Thread (5 messages) 5 messages, 4 authors, 2010-02-01

Re: Zeroing multiple superblocks

From: Neil Brown <hidden>
Date: 2010-02-01 21:44:31

On Mon, 01 Feb 2010 16:22:25 -0500
Bill Davidsen [off-list ref] wrote:
Neil Brown wrote:
quoted
On Mon, 25 Jan 2010 10:52:21 +0100
Andre Noll [off-list ref] wrote:

  
quoted
On 15:09, Jim Paris wrote:

    
quoted
I guess the only way to be fully safe with the current approach is to
do a zero-superblock over and over until it complains.
      
mdadm --zero-superblock tries to guess the location of the superblock.
If more than one superblock is found, the one with the latest creation
time is being zeroed. So yes, the method you describe works and I think
it is the most reliable way to remove all superblocks of a device.

Maybe we could teach mdadm --zero-superblock to honor the --metadata=x
option which would zero-out the region of the device where the
version-x superblock is located.
    
Latest mdadm has this feature.
And if --metadata= isn't given, it repeatedly trying to find and zero a
superblock until no more superblocks can be found.
  
That would be potentially a bad thing, people do run things like RAID1+5 
and might want to clear on block and save the other, still possibly part 
of a running array, one.

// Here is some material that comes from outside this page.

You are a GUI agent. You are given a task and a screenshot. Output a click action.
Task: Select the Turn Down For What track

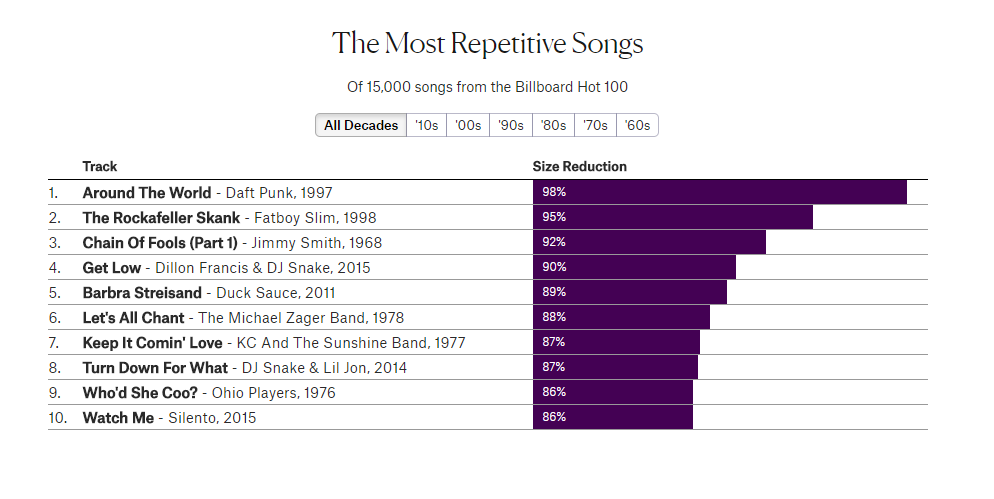click(155, 367)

I'm not sure that's a safe default behavior.
The situation you describe would not normally cause any problems.
"mdadm --zero-superblock" only erases metadata that looks like valid
metadata at a valid location.
If you have a disk (sda) inside a RAID5 (md0) inside a RAID1 (md1),
then:
   mdadm --zero-superblock /dev/sda
would only see the metadata for the RAID5 and so would only clear that.
   mdadm --zero-superblock /dev/md0
would only see the metadata for the RAID1 and so would only clear that.
   mdadm --zero-superblock /dev/md1
would not see any metadata.

However, if you used v1.0 metadata for the RAID1, and v1.1 metadata for
the RAID5, then
   mdadm --zero-superblock /dev/sda

would see both and could erase both.
But then 
   mdadm --assemble
would also see both and get equally confused.

Also  if you are erasing the RAID5 metadata from sda, then it won't be
inclued in the RAID5, so it won't be included indirectly in the RAID1, so
remove the RAID1 metadata as well is no loss.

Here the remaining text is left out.